Look for Someone Who Can Take You Higher


This is imperative! Mentorship must be a balance with spirtual growth and practical progression. If people around you are not moving forward, then you’ve settled for the wrong dinner party. Look for leaders who have a greater reach, greater communication with their audience and love what they’re doing.


Great leaders are not great because of their following, but because of their vision. Click To Tweet


Finding the right mentor has more to do with finding commonality with their vision than their personality. You might differ with the way they present their platform, but you must ask yourself if you agree with their platform, even if you don’t click with their personality.


Also, choose leaders who are attracting the type of audience that’s applicable to your product. Are they seeing results? Are they resonating with your social media tribe?

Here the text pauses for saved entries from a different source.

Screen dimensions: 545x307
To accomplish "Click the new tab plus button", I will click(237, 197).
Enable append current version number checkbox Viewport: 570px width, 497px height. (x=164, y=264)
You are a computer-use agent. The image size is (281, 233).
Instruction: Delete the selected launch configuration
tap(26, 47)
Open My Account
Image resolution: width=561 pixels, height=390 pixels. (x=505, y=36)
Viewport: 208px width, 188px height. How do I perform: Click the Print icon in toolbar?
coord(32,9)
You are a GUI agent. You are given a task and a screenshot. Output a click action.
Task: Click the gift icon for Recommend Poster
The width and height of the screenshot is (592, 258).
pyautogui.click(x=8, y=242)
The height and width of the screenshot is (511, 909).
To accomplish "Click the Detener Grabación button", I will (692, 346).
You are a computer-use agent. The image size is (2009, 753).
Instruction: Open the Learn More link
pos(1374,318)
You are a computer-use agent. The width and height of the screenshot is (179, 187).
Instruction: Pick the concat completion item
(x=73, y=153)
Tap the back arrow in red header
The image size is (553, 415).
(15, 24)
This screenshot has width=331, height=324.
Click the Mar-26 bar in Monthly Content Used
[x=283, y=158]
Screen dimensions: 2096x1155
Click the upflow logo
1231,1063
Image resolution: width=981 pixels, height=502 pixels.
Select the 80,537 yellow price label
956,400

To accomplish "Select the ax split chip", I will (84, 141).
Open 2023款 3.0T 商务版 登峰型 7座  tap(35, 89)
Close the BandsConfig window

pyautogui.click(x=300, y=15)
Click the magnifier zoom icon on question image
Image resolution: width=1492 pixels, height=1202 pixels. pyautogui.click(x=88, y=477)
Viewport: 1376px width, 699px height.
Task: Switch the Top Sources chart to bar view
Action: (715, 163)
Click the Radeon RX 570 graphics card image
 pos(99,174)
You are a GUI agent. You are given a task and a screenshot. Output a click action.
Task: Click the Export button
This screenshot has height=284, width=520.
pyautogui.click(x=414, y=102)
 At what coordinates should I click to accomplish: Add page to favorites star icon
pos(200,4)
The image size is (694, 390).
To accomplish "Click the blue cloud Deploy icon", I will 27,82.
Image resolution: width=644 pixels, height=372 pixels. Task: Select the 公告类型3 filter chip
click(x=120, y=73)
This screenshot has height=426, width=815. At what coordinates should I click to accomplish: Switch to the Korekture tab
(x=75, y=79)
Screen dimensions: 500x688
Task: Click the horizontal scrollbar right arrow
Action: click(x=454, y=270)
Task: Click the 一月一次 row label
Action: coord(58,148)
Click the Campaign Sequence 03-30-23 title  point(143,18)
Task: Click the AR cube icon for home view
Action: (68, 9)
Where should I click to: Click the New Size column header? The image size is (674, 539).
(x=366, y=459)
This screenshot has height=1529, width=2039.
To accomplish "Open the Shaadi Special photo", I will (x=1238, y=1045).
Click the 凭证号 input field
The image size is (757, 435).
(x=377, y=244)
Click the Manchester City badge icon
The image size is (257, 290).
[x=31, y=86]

Look for Someone Who Can Be Your Greatest Fan


This is not to say that criticism is irrelevent, but to suggest that you should look for someone who will be on your team.


Baseball requires each player to succeed – it dares each of them to step up to the plate, hit the ball and pitch with strength. However, it also requires them to lean on the direction of a good coach – a coach who will defend their team in public and correct their swing in private. Mentors must be men and women who will stand beside you in the trials and guide you in the triumphs.


Look for Someone with Previous Accomplishments


I’ve heard many leaders encourage people to be mentored by the same gender. I would advise differently.


Luke 12:48 NIV
But the one who does not know and does things deserving punishment will be beaten with few blows. From everyone who has been given much, much will be demanded; and from the one who has been entrusted with much, much more will be asked.


All of us are given a purpose and all of us are held accountable for our actions. Mentors are to compel us in our calling – this requires us to build professional relationships with both genders and all ages. Not one is obsolete; only unnoticed. It’s up to us to reach out and connect with people based on their leadership abilities.


Look for Someone Who Understands Your Vision 


I have had men and women reach out to me and ask to mentor me, but I always make sure that they will better the vision and calling God has given me; not overshadow or change my purpose.


Mentoring is a brain to pick, an ear to listen, and a push in the right direction.
– John C. Crosby 


This last point is the most important. Mentorship is not a grooming process for leadership succession, but a set course that serves to impart wisdom and direction towards new vision, new ideas and a new generation.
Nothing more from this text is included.